The government has been heavily criticised for its decision not to accept the part of the UN disability convention that protects disabled immigrants.
The UK Disabled People’s Council (UKDPC) spoke out after immigration minister Damian Green announced that the government would not be removing the UK’s “reservation” on article 18 of the UN Convention on the Rights of Persons with Disabilities.
If there was no reservation, article 18 would recognise the rights of disabled immigrants to the UK not to be discriminated against on the grounds of their impairment.
But the Labour and coalition governments have both kept the reservation in place since the UK ratified the convention in 2009.

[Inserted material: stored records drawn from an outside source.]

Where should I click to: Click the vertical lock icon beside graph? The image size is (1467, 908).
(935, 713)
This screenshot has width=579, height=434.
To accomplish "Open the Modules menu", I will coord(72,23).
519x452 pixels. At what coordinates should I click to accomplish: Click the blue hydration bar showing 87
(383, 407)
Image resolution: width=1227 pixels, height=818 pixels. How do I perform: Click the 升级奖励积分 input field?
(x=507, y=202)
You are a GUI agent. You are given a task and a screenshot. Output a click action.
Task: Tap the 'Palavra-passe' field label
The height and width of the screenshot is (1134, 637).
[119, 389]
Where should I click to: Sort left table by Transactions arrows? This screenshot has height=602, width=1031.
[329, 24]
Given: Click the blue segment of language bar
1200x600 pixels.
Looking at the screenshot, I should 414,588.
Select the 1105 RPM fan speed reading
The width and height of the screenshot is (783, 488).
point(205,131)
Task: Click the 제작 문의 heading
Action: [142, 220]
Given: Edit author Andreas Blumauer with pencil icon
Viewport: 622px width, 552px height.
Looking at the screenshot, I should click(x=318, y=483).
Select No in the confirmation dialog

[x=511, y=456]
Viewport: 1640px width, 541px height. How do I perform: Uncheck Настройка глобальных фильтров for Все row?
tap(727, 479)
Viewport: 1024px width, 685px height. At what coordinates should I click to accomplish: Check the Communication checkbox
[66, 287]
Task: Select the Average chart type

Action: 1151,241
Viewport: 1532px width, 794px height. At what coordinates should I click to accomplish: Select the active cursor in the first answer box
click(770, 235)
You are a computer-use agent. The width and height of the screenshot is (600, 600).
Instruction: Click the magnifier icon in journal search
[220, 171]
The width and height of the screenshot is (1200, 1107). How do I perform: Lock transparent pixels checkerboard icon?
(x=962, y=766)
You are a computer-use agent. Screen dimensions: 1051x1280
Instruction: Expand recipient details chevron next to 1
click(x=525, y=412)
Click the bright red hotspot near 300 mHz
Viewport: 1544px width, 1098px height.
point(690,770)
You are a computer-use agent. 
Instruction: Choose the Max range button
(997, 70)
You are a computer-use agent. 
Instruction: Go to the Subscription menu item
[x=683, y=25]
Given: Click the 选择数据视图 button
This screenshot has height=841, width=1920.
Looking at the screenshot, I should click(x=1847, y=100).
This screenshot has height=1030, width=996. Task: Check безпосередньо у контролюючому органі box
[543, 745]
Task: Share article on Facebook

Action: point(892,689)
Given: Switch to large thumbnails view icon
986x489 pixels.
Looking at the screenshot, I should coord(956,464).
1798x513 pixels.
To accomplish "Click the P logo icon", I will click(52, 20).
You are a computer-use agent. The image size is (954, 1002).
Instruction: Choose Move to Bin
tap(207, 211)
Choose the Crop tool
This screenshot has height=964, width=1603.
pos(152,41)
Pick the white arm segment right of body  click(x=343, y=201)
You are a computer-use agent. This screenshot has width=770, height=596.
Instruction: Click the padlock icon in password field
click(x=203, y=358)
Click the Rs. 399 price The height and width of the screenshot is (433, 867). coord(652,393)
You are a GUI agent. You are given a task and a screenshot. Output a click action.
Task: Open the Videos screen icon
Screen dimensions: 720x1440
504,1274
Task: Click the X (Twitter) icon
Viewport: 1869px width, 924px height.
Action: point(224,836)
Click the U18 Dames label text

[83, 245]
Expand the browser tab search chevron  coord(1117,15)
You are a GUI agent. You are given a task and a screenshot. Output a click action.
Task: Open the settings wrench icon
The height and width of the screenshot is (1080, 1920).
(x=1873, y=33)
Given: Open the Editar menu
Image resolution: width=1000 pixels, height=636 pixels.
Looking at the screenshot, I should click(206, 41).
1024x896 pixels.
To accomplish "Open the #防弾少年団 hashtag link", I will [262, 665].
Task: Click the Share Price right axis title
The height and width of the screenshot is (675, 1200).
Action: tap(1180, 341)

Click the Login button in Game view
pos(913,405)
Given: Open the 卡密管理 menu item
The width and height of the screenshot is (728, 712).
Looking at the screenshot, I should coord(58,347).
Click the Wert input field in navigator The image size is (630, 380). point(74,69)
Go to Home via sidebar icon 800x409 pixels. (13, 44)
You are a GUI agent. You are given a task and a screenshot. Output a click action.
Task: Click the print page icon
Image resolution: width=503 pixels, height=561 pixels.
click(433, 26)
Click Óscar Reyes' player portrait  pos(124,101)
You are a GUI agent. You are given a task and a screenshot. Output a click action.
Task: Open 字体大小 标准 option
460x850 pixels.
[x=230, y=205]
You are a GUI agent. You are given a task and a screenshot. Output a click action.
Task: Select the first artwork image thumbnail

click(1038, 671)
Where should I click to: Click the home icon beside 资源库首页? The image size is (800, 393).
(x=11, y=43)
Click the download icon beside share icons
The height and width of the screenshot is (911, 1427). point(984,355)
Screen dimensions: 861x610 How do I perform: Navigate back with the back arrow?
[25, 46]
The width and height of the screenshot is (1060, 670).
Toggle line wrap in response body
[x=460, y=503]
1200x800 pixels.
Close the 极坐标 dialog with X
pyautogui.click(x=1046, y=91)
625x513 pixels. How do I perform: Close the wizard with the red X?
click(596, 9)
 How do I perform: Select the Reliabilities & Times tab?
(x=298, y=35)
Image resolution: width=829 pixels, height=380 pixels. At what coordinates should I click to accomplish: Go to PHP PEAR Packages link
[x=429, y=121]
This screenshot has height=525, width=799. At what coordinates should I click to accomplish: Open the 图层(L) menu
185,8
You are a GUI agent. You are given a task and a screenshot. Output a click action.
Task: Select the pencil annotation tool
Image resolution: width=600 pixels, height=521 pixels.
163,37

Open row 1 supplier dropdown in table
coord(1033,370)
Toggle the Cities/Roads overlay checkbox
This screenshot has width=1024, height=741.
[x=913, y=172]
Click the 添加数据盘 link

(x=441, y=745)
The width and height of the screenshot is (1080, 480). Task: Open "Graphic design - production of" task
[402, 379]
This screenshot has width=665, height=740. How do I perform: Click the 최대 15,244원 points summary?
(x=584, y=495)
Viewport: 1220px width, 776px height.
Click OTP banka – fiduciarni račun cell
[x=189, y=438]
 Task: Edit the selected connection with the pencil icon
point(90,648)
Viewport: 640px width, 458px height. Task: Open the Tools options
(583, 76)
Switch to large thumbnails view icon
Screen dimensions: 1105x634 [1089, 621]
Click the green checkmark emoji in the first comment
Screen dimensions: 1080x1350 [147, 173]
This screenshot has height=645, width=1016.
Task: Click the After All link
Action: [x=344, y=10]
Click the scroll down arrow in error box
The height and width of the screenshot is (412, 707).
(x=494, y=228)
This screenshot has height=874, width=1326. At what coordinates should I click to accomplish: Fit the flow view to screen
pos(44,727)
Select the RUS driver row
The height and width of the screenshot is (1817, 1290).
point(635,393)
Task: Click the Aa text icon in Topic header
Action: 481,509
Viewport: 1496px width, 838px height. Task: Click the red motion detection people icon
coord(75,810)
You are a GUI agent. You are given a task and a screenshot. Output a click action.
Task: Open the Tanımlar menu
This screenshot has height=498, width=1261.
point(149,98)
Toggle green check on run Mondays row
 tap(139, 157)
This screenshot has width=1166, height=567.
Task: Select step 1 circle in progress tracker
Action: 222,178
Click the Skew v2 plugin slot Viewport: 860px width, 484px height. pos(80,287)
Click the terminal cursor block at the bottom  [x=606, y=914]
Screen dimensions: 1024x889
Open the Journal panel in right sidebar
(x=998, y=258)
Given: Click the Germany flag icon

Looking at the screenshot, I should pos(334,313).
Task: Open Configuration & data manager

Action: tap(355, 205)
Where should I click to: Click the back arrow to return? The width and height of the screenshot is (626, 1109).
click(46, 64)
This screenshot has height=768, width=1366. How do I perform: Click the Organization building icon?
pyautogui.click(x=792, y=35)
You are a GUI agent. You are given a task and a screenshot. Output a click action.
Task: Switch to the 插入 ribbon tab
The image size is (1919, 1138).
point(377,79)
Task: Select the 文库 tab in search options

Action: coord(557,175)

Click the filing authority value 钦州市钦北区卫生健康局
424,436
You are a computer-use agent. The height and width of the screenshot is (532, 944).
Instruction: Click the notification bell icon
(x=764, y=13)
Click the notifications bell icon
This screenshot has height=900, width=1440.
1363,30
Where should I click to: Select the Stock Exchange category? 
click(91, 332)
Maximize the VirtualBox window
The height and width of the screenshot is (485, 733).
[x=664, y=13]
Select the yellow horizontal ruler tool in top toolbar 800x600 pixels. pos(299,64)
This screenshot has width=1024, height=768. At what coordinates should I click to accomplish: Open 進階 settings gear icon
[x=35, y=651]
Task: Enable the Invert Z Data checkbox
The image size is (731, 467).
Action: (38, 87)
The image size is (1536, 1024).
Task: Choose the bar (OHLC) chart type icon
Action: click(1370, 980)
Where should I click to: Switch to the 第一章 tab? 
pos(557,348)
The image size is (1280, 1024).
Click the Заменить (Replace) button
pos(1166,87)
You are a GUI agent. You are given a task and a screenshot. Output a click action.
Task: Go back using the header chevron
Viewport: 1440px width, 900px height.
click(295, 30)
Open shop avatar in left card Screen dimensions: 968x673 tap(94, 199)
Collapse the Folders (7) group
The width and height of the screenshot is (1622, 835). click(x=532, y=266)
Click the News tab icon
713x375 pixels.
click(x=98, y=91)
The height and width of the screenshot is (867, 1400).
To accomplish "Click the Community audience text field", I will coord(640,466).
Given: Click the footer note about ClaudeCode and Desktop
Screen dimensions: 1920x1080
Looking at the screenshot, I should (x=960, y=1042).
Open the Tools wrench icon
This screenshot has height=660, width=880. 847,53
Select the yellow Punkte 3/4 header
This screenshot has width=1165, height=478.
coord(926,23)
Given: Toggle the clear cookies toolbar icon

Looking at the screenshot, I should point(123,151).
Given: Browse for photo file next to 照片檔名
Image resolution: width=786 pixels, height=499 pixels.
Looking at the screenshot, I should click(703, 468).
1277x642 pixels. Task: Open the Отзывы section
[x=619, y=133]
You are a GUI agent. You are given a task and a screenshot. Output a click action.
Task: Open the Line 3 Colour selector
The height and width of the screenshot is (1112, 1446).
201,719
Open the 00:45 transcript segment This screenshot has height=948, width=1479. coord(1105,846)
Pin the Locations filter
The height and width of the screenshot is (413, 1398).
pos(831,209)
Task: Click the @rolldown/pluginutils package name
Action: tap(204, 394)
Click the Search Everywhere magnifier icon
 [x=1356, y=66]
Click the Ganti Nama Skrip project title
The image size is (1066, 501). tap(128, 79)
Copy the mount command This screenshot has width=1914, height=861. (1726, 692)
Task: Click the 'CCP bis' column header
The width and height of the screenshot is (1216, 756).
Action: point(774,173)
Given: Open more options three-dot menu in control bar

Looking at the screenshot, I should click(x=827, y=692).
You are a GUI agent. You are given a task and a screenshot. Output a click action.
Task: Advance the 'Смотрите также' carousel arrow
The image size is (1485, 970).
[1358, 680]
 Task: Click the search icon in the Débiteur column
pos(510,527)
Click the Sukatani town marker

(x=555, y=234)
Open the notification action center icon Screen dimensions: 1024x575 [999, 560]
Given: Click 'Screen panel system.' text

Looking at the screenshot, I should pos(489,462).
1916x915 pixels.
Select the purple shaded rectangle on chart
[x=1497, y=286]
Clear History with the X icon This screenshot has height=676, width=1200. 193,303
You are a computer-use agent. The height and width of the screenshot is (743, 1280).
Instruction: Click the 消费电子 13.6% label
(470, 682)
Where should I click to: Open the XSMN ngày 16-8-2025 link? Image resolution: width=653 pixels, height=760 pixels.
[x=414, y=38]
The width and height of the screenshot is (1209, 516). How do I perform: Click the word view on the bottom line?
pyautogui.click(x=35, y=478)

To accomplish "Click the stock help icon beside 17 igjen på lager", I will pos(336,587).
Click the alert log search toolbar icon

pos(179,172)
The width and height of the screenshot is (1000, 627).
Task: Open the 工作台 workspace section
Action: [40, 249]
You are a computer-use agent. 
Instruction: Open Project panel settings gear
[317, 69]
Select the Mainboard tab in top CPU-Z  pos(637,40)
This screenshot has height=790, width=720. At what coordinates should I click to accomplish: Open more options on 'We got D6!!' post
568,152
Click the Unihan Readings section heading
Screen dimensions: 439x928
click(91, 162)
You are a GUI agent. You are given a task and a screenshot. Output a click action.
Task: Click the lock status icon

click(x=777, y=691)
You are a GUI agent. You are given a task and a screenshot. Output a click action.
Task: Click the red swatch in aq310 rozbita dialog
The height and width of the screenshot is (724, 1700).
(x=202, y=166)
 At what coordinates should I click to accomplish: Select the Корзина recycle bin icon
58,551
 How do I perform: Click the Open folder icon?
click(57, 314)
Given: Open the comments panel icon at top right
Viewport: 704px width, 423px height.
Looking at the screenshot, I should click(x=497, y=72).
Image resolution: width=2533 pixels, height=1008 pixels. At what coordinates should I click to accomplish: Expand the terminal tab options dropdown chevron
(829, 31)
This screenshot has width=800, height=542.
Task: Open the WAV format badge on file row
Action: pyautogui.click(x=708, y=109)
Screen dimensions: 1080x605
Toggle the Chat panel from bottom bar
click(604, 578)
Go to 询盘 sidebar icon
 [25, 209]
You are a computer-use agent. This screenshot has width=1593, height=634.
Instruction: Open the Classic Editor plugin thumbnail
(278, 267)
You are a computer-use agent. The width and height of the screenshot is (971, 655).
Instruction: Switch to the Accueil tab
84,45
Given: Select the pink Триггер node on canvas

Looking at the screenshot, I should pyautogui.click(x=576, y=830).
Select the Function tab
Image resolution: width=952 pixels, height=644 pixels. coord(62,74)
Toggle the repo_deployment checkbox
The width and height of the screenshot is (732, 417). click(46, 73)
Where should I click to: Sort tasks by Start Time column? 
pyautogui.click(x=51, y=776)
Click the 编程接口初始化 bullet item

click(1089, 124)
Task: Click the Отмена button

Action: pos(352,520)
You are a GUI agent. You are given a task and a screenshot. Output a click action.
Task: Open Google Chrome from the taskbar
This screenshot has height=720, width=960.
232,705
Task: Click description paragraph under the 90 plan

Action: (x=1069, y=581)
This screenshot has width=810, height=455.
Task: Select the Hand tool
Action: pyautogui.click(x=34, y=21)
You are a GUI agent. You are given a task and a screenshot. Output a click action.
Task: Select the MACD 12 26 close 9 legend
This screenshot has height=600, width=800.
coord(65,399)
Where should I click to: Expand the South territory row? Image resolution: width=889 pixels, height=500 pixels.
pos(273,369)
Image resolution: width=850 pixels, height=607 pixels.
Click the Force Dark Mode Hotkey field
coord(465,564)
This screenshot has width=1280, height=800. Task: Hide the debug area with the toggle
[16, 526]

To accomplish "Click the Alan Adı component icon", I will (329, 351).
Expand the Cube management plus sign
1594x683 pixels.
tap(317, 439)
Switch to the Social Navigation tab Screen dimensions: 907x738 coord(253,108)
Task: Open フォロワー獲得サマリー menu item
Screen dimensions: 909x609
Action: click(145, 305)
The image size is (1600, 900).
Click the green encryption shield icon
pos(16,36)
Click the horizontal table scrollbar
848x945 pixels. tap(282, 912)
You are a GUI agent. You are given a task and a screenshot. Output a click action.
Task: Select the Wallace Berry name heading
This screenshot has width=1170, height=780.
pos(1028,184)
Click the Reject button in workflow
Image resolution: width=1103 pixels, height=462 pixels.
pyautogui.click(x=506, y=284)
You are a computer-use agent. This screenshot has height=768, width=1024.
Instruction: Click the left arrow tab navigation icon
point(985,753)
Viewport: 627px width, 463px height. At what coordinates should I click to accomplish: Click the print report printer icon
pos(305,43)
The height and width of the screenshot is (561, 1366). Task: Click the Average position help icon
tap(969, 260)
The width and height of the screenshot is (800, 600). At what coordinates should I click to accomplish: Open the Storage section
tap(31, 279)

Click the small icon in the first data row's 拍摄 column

Last week, Green said the reservation allowed the coalition to apply its own immigration rules and avoided creating another way for people to challenge immigration decisions.
But he also said the reservation would “preserve the right to safeguard the public purse from excessive demands which may be placed on it”.
UKDPC called on the government to produce the equality impact assessment it should have carried out on the decision so it could demonstrate what these “excessive demands” were.
It said the government had already used the argument of financial necessity to push through its Welfare Reform Act, and accused the government of “using the financial situation of the country against the promotion of disabled people’s rights, whenever possible”.
UKDPC said it was “very disappointed” with Green’s decision, which would “further marginalise disabled people in our community”.
It pointed out that article 18 does not give disabled people any extra rights than under immigration laws, but merely exists to “strengthen existing laws and promote disabled people’s rights”.
A Home Office spokesman said: “We do not believe this decision will marginalise or segregate disabled people.
“The UK already has some of the strongest laws in the world on disability discrimination and this is not affected by the reservation.
“We believe the reservation was necessary to safeguard our ability to apply immigration policies and safeguard the border.”
But he declined to comment on UKDPC’s claim that the government was using the country’s financial situation to attack disabled people’s rights, or on whether the Home Office would produce an impact assessment on its decision.